Objective: Reproduce everything from "Paul Weller chronology" down to "UK album chart." in the Paul Weller live album entry below.

## Begin Source passage

Live album by Paul Weller
- Released: 19 May 2008
- Recorded: 16–17 May 2000
- Genre: Rock
- Label: Warner Bros.

Paul Weller chronology
| Wild Wood - Deluxe Edition (2007) | Live at the Royal Albert Hall (2008) | 22 Dreams (2008) |

= Live at the Royal Albert Hall (Paul Weller album) =

Live at the Royal Albert Hall is a live album by Paul Weller. The concert was first released on DVD on 27 November 2000, and this live album is the audio of that concert. The track listing for the album runs in a different order to the DVD. The original DVD was also packaged with the album. The album reached #140 in the UK album chart.

## End Source passage
## Begin Information given

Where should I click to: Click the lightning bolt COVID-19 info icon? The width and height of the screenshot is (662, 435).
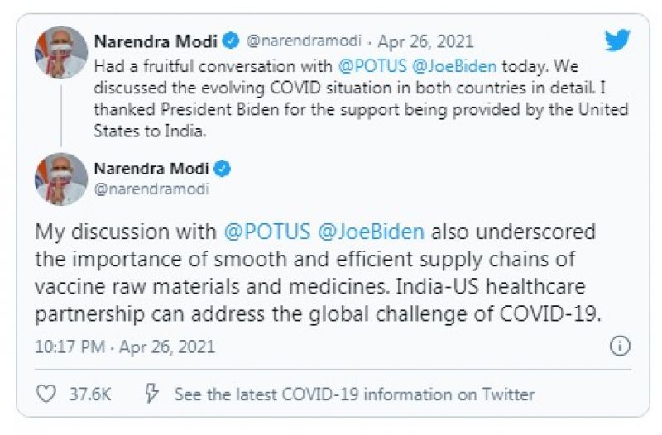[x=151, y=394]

## End Information given
## Begin Information given

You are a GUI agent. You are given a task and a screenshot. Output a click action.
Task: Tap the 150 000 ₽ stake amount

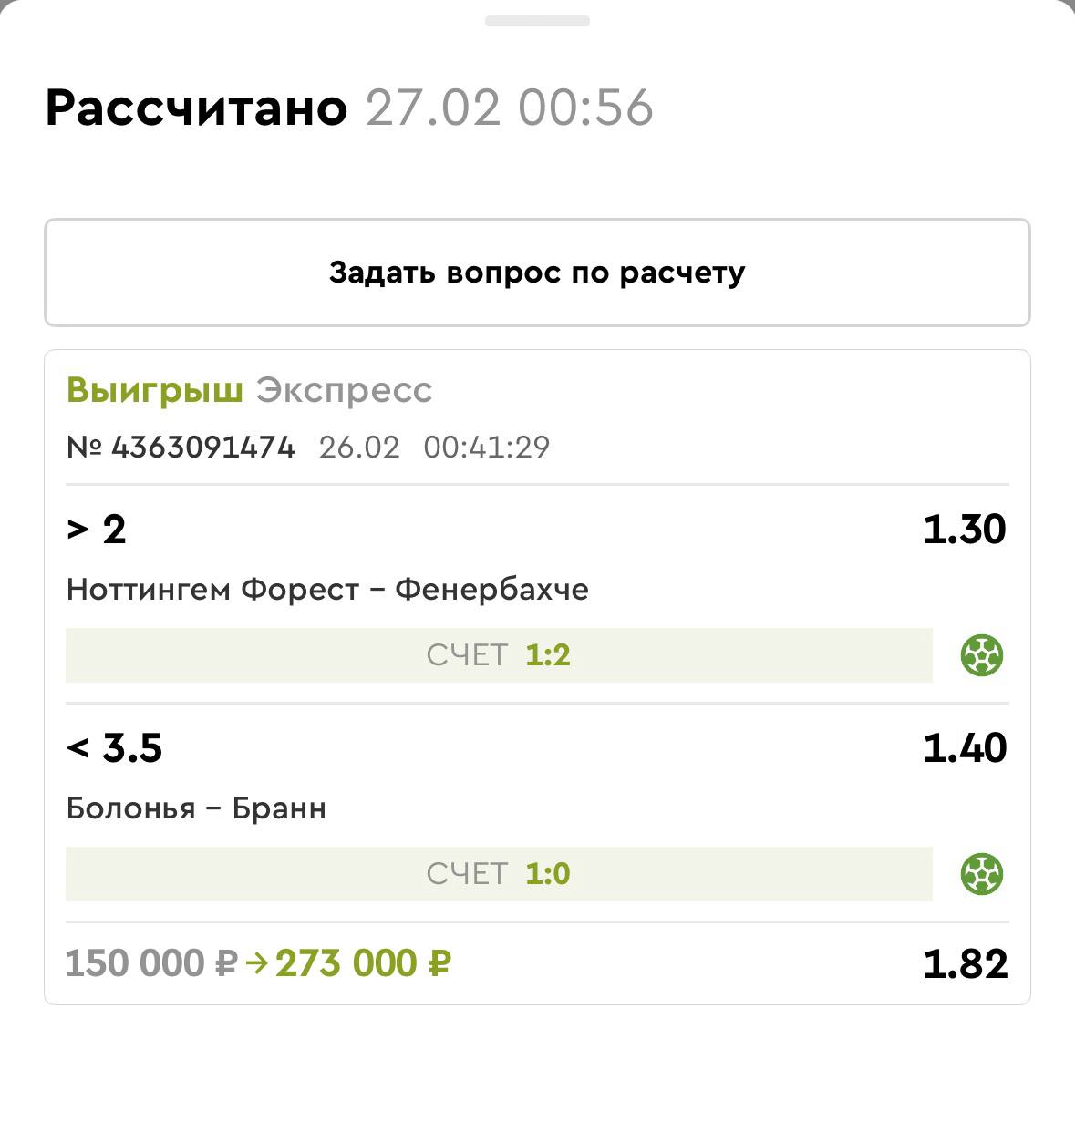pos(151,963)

## End Information given
## Begin Information given

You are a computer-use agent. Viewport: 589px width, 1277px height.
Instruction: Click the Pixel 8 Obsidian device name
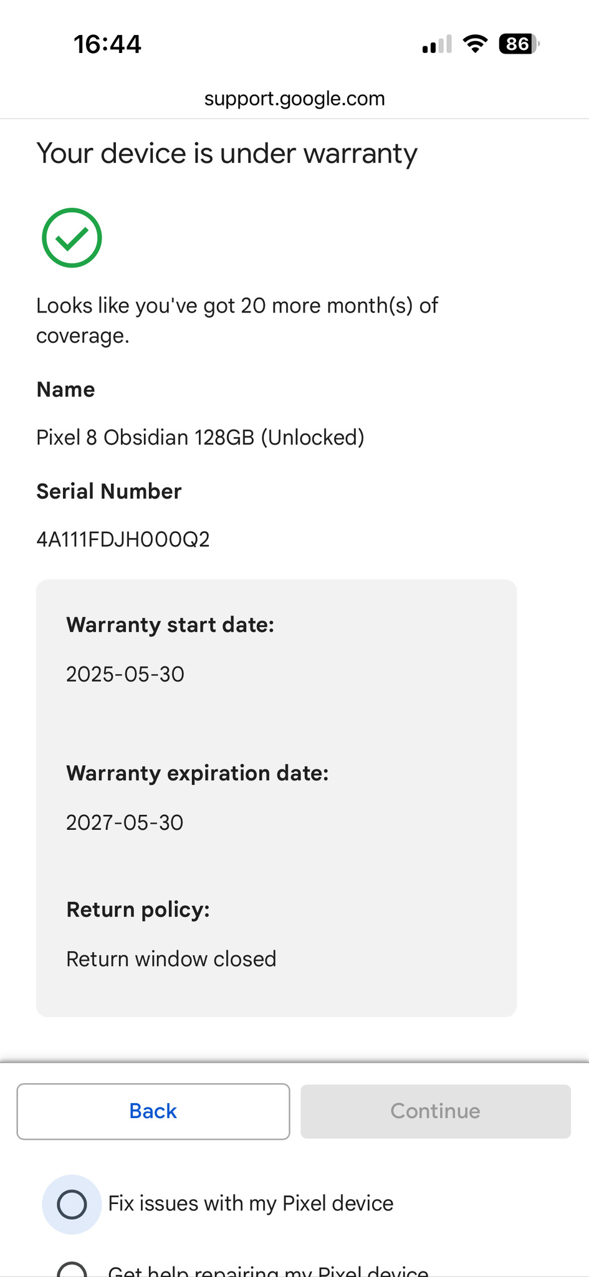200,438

## End Information given

Solution for this exercise:
Paul Weller chronology
| Wild Wood - Deluxe Edition (2007) | Live at the Royal Albert Hall (2008) | 22 Dreams (2008) |

= Live at the Royal Albert Hall (Paul Weller album) =

Live at the Royal Albert Hall is a live album by Paul Weller. The concert was first released on DVD on 27 November 2000, and this live album is the audio of that concert. The track listing for the album runs in a different order to the DVD. The original DVD was also packaged with the album. The album reached #140 in the UK album chart.